Work to be completed: Present the lines below as a JSON list of strings, one string per line, with blank lines omitted.

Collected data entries
::::

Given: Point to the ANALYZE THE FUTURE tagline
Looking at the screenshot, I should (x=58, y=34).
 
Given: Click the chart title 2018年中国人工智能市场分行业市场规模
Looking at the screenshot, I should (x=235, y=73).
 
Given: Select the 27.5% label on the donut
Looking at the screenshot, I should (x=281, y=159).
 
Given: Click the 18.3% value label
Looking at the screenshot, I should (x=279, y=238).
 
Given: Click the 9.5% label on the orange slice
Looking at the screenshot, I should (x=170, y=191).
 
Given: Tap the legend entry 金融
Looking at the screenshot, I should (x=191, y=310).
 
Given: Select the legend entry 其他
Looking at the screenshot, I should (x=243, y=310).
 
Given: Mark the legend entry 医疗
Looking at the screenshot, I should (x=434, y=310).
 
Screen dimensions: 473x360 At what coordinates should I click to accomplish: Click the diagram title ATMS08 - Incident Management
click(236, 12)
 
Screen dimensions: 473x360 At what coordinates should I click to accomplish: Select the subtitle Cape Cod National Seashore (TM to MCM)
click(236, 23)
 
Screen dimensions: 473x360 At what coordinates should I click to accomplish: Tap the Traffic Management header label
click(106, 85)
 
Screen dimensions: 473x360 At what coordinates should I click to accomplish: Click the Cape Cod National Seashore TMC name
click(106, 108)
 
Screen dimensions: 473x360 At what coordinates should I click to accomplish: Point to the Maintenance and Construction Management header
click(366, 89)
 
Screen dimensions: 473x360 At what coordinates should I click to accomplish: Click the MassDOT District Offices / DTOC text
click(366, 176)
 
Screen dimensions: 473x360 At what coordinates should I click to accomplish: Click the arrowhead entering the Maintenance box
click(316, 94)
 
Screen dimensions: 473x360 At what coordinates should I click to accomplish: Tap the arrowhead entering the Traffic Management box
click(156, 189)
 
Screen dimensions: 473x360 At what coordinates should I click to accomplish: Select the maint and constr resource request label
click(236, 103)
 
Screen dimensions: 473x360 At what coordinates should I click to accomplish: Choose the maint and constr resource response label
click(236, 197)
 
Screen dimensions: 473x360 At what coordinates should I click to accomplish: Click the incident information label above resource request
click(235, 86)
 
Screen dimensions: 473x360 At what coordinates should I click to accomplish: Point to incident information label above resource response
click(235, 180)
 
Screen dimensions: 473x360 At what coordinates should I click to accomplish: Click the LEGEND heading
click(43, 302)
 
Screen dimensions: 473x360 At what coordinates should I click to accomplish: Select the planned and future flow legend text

::::

Written response:
[
  "Given: Point to the ANALYZE THE FUTURE tagline",
  "Looking at the screenshot, I should (x=58, y=34).",
  "Given: Click the chart title 2018年中国人工智能市场分行业市场规模",
  "Looking at the screenshot, I should (x=235, y=73).",
  "Given: Select the 27.5% label on the donut",
  "Looking at the screenshot, I should (x=281, y=159).",
  "Given: Click the 18.3% value label",
  "Looking at the screenshot, I should (x=279, y=238).",
  "Given: Click the 9.5% label on the orange slice",
  "Looking at the screenshot, I should (x=170, y=191).",
  "Given: Tap the legend entry 金融",
  "Looking at the screenshot, I should (x=191, y=310).",
  "Given: Select the legend entry 其他",
  "Looking at the screenshot, I should (x=243, y=310).",
  "Given: Mark the legend entry 医疗",
  "Looking at the screenshot, I should (x=434, y=310).",
  "Screen dimensions: 473x360 At what coordinates should I click to accomplish: Click the diagram title ATMS08 - Incident Management",
  "click(236, 12)",
  "Screen dimensions: 473x360 At what coordinates should I click to accomplish: Select the subtitle Cape Cod National Seashore (TM to MCM)",
  "click(236, 23)",
  "Screen dimensions: 473x360 At what coordinates should I click to accomplish: Tap the Traffic Management header label",
  "click(106, 85)",
  "Screen dimensions: 473x360 At what coordinates should I click to accomplish: Click the Cape Cod National Seashore TMC name",
  "click(106, 108)",
  "Screen dimensions: 473x360 At what coordinates should I click to accomplish: Point to the Maintenance and Construction Management header",
  "click(366, 89)",
  "Screen dimensions: 473x360 At what coordinates should I click to accomplish: Click the MassDOT District Offices / DTOC text",
  "click(366, 176)",
  "Screen dimensions: 473x360 At what coordinates should I click to accomplish: Click the arrowhead entering the Maintenance box",
  "click(316, 94)",
  "Screen dimensions: 473x360 At what coordinates should I click to accomplish: Tap the arrowhead entering the Traffic Management box",
  "click(156, 189)",
  "Screen dimensions: 473x360 At what coordinates should I click to accomplish: Select the maint and constr resource request label",
  "click(236, 103)",
  "Screen dimensions: 473x360 At what coordinates should I click to accomplish: Choose the maint and constr resource response label",
  "click(236, 197)",
  "Screen dimensions: 473x360 At what coordinates should I click to accomplish: Click the incident information label above resource request",
  "click(235, 86)",
  "Screen dimensions: 473x360 At what coordinates should I click to accomplish: Point to incident information label above resource response",
  "click(235, 180)",
  "Screen dimensions: 473x360 At what coordinates should I click to accomplish: Click the LEGEND heading",
  "click(43, 302)",
  "Screen dimensions: 473x360 At what coordinates should I click to accomplish: Select the planned and future flow legend text"
]